Il suffit, du point de vue de la motivation de la décision, que les parties puissent se rendre compte de sa portée à leur égard et, le cas échéant, recourir contre elle en connaissance de cause (Arrêts du Tribunal fédéral 1C.33/2008 du 20 mai 2008 consid. 2.1 ; 1B.255/2007 du 24 janvier 2008 consid. 2.1 et arrêts cités ; ATA/489 2008 du 23 septembre 2008 consid. 7).

En l’espèce, force est de constater que la décision ne contient aucune motivation. Le renvoi à une instruction et un préavis négatif de la commission ne peuvent en tenir lieu, puisqu’il n’est rien dit des modalités de l’une et du contenu de l’autre. Il faut relever que la Cour européenne des droits de l’Homme a récemment statué qu’il était contraire à l’art. 6 § 1 de la Convention de sauvegarde des droits de l’homme et des libertés fondamentales du 4 novembre 1950 (CEDH - RS 0.101) de ne pas soumettre à un justiciable un préavis dont le contenu est susceptible d’avoir une incidence sur le litige (ACEDH du 18 février 2010 dans la cause B______). La violation du droit d’être entendu est ainsi avérée.

5. Le droit d’être entendu, garanti expressément par l’art. 29 al. 2 de la Constitution fédérale de la Confédération suisse du 18 avril 1999 (Cst. - RS 101) est une garantie à caractère formel dont la violation doit en principe entraîner l’annulation de la décision attaquée, indépendamment des chances du recourant sur le fond (ATF 119 Ia 136 consid. 2b). Cette violation est toutefois réparable devant l’instance de recours si celle-ci jouit du même pouvoir d’examen des questions litigieuses que l’autorité intimée et si l’examen de ces questions ne relève pas de l’opportunité, car l’autorité de recours ne peut alors substituer son pouvoir d’examen à celui de l’autorité de première instance (Arrêt du Tribunal fédéral 2P.30/2003 du 2 juin 2003 consid. 2.4 et les arrêts cités ; ATA /703/2002 du 19 novembre 2002).

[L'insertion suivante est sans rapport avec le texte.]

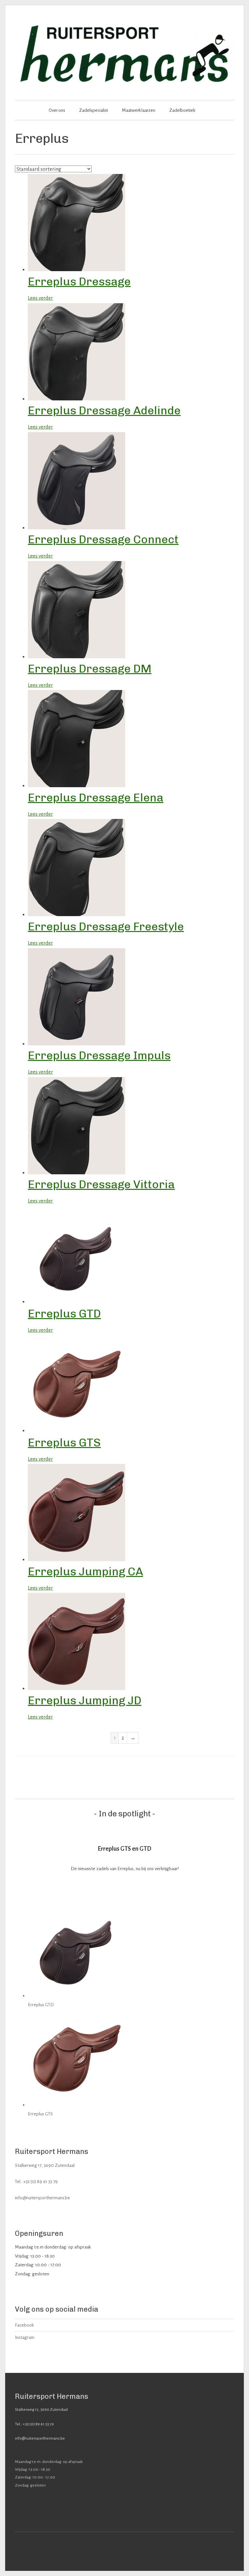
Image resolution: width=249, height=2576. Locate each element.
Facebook (24, 2325)
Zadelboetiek (182, 110)
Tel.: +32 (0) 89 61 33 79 (36, 2181)
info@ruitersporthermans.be (42, 2197)
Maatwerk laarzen (138, 110)
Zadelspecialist (93, 110)
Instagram (24, 2337)
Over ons (57, 110)
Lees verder (40, 298)
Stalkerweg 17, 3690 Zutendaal (45, 2165)
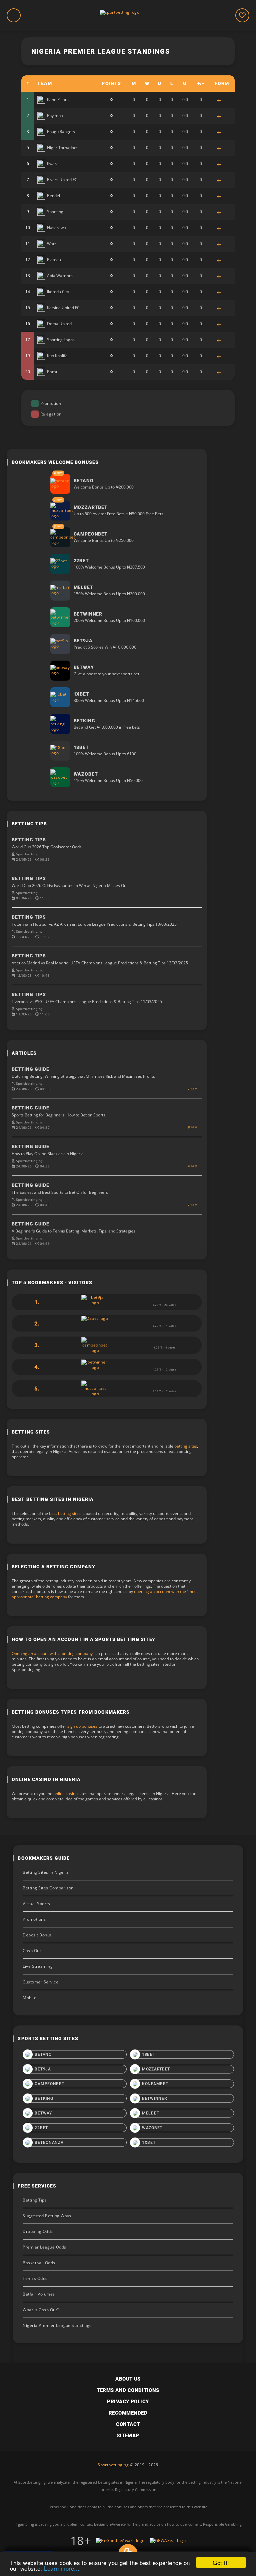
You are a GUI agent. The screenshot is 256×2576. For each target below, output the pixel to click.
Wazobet (152, 2127)
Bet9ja (43, 2069)
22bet (41, 2127)
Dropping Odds (38, 2231)
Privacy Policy (128, 2402)
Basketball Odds (39, 2263)
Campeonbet (49, 2083)
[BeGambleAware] (120, 2540)
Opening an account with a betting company (52, 1653)
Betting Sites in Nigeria (46, 1872)
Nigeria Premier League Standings (57, 2325)
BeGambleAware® (110, 2524)
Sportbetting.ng (113, 2465)
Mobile (29, 1997)
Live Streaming (38, 1966)
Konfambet (155, 2083)
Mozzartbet (156, 2069)
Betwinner (154, 2098)
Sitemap (128, 2436)
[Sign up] (60, 484)
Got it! (221, 2562)
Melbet (150, 2113)
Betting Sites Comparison (48, 1888)
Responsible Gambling (222, 2524)
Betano (43, 2054)
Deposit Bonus (37, 1935)
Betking (44, 2098)
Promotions (34, 1919)
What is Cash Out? (41, 2310)
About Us (128, 2379)
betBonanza (49, 2142)
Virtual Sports (36, 1903)
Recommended (128, 2413)
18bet (148, 2054)
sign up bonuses (82, 1726)
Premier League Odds (44, 2247)
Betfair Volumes (39, 2294)
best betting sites (65, 1513)
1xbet (149, 2142)
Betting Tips (35, 2200)
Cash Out (32, 1950)
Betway (43, 2113)
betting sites (185, 1446)
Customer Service (40, 1982)
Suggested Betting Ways (47, 2216)
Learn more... (61, 2568)
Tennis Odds (35, 2278)
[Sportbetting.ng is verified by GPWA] (168, 2540)
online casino (65, 1793)
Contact (128, 2424)
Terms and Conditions (128, 2390)
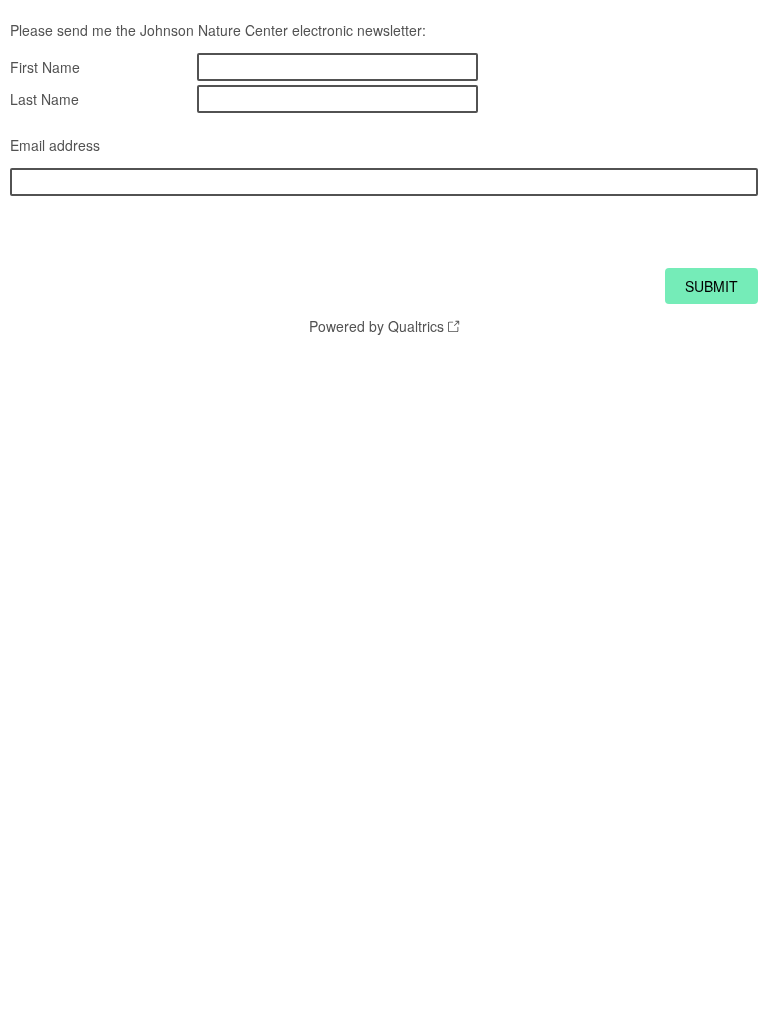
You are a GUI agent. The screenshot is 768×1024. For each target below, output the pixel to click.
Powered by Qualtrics (376, 326)
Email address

En l’espèce, les explications fournies dans les écritures respectives ne peuvent permettre de réparer une violation aussi élémentaire et grave du droit d’être entendu de la recourante, ce d’autant moins que le tribunal de céans ne revoit pas l’opportunité des décisions, qui lui sont soumises, sauf exception non réalisée en l’espèce (art. 61 al. 2 LPA). En conséquence, la seule sanction possible est la nullité de la décision querellée.

6. Le recours sera admis. Le dossier sera renvoyé à l’institut pour nouvelle décision.

Vu l’issue du litige, un émolument de CHF 400.- sera mis à la charge de l’institut. Aucune indemnité ne sera allouée à la recourante qui n’a pas pris de conclusions en ce sens et agit en personne (art. 87 LPA).

 

* * * * *

PAR CES MOTIFS
LE TRIBUNAL ADMINISTRATIF

à la forme :

déclare recevable le recours interjeté le 18 mars 2010 par Madame K______ contre la décision de l'Institut européen de l’Université de Genève du 19 octobre 2009 ;

au fond :

l’admet ;

annule la décision attaquée ;

renvoie la cause à l’Institut européen de l’Université de Genève pour nouvelle décision ;

met à la charge de l’Institut européen de l’Université de Genève un émolument de CHF 400.- ;

dit qu’il n’est pas alloué d’indemnité ;

dit que, conformément aux art. 82 ss de la loi fédérale sur le Tribunal fédéral du 17 juin 2005 (LTF - RS 173.110), le présent arrêt peut être porté dans les trente jours qui suivent sa notification par-devant le Tribunal fédéral, par la voie du recours en matière de droit public ; le mémoire de recours doit indiquer les conclusions, motifs et moyens de preuve et porter la signature du recourant ou de son mandataire ; il doit être adressé au Tribunal fédéral, 1000 Lausanne 14, par voie postale ou par voie électronique aux conditions de l’art. 42 LTF. Le présent arrêt et les pièces en possession du recourant, invoquées comme moyens de preuve, doivent être joints à l’envoi ;

communique le présent arrêt à Madame K______ ainsi qu'à l’Institut européen de l’Université de Genève et à l'Université de Genève.

Siégeants : M. Thélin, président, Mmes Bovy et Junod, juges.

Au nom du Tribunal administratif :

la greffière-juriste  adj. :

 

 

M. Tonossi

 

le vice-président :

 

 

Ph. Thélin

 

 

 

Copie conforme de cet arrêt a été communiquée aux parties.